You need to use two tokenizers, just like in the example you provided. The
only thing you need to do differently is retrieve an iterator to the current
position in the input string after the first tokenizer iterator (beg) has
been dereferenced, and pass the iterator range [current,end) to the
constructor of the tokenizer next rather than the whole string (s). You can
retrieve the current iterator from a token_iterator by calling the
iterator's member function base().
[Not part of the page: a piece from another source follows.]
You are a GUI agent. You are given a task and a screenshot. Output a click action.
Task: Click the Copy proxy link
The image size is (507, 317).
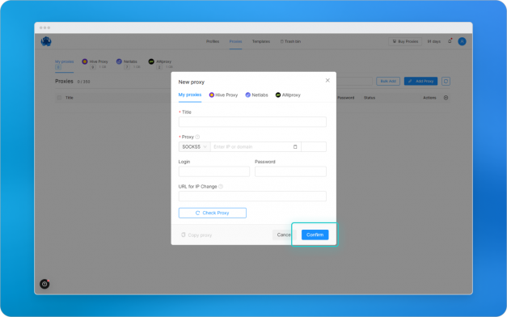pos(196,235)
Here's your example again, modified to do
just that:

  std::string s = "my birthday is 1976, 15/17";
  boost::tokenizer<> tok(s);
  boost::tokenizer<>::iterator beg=tok.begin();
  // here *beg will give us "my"

  typedef boost::tokenizer<boost::char_separator<char> >
    Boost_char_tokenizer;

  boost::char_separator<char> sep(",/");
  Boost_char_tokenizer next(beg.base(),s.end(), sep);
  Boost_char_tokenizer::iterator tok_iter = next.begin();
  for(; tok_iter!=next.end(); ++tok_iter){
    std::cout << *tok_iter << std::endl;
  }
  // this will give us " birthday is 1976", " 15" and "17"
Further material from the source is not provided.